TASK DESCRIPTION
Starting with the line that contains "Task: Select the 1j zoom button", set down each line through the end of the entries below, exactly and with nothing added.

Pixel coordinate grounding data:
- - - - -

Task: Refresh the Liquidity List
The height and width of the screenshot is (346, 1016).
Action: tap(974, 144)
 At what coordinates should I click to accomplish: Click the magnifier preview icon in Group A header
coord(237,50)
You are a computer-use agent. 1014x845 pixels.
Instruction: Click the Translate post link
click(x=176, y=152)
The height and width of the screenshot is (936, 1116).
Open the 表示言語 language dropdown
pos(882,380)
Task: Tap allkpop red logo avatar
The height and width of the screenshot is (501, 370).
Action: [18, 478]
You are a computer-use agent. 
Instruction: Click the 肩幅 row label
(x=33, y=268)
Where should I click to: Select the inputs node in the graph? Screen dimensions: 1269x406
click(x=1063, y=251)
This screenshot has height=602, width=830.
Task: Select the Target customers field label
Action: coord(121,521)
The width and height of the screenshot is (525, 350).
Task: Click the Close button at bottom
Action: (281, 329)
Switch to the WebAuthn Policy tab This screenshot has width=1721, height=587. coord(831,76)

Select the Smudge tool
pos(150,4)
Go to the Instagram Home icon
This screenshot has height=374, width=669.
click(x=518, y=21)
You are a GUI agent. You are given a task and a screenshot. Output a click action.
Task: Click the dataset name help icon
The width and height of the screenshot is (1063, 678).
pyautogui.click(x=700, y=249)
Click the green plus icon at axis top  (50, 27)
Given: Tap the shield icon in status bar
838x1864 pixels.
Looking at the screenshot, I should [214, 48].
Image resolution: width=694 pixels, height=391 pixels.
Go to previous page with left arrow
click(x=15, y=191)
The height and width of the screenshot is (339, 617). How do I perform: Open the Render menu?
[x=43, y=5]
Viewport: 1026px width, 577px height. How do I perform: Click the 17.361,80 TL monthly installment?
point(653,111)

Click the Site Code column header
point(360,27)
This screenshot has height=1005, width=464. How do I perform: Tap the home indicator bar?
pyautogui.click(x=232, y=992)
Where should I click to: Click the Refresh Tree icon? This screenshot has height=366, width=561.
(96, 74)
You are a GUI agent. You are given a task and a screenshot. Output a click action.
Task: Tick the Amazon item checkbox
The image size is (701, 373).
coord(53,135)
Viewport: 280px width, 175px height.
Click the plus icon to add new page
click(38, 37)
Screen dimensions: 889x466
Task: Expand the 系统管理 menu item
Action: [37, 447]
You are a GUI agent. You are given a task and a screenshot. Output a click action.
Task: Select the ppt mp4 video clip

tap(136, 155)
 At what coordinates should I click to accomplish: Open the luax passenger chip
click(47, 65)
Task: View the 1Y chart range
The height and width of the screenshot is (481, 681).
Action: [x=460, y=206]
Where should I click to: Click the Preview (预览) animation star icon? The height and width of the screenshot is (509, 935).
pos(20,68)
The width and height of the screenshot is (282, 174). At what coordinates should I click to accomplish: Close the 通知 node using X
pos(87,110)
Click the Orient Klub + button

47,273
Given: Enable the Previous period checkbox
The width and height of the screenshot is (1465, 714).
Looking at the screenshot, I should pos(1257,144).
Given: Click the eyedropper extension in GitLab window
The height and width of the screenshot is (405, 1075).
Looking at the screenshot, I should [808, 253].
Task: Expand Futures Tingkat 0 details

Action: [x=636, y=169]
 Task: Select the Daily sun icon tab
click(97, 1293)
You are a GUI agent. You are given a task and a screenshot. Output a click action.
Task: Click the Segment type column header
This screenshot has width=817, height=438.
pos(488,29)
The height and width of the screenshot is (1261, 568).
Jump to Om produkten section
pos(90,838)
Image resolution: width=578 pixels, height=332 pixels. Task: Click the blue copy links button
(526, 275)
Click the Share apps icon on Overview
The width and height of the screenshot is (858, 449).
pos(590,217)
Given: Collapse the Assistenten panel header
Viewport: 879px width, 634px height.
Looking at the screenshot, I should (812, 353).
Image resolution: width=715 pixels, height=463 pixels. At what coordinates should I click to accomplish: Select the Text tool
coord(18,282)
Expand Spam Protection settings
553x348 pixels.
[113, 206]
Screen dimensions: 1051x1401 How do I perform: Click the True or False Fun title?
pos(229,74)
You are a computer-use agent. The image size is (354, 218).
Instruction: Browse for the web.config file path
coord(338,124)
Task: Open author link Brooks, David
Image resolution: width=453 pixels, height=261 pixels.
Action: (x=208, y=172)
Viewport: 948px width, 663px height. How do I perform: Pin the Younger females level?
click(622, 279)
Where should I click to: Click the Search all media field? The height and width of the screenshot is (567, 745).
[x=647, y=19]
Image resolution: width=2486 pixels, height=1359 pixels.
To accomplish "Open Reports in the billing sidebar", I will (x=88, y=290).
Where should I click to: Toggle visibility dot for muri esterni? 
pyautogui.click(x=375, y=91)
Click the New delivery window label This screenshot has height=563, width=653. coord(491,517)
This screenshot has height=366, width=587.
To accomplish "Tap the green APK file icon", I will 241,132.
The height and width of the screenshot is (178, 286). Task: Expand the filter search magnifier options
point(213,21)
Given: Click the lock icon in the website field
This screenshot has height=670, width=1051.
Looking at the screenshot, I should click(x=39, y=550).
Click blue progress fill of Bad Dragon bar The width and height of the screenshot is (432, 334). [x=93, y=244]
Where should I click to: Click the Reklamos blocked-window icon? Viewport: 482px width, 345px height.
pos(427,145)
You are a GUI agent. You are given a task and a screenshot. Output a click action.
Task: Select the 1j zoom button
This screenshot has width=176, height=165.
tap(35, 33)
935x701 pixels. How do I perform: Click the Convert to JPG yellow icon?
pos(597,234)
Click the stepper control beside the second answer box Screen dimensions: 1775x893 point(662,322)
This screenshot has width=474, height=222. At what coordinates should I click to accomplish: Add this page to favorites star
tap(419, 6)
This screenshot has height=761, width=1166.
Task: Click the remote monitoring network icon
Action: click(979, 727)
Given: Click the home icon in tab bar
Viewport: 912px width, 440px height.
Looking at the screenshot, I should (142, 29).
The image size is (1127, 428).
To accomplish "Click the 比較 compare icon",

- - - - -

COMPLETED EXERCISE
Task: Select the 1j zoom button
This screenshot has width=176, height=165.
tap(35, 33)
935x701 pixels. How do I perform: Click the Convert to JPG yellow icon?
pos(597,234)
Click the stepper control beside the second answer box Screen dimensions: 1775x893 point(662,322)
This screenshot has width=474, height=222. At what coordinates should I click to accomplish: Add this page to favorites star
tap(419, 6)
This screenshot has height=761, width=1166.
Task: Click the remote monitoring network icon
Action: click(979, 727)
Given: Click the home icon in tab bar
Viewport: 912px width, 440px height.
Looking at the screenshot, I should (142, 29).
The image size is (1127, 428).
To accomplish "Click the 比較 compare icon",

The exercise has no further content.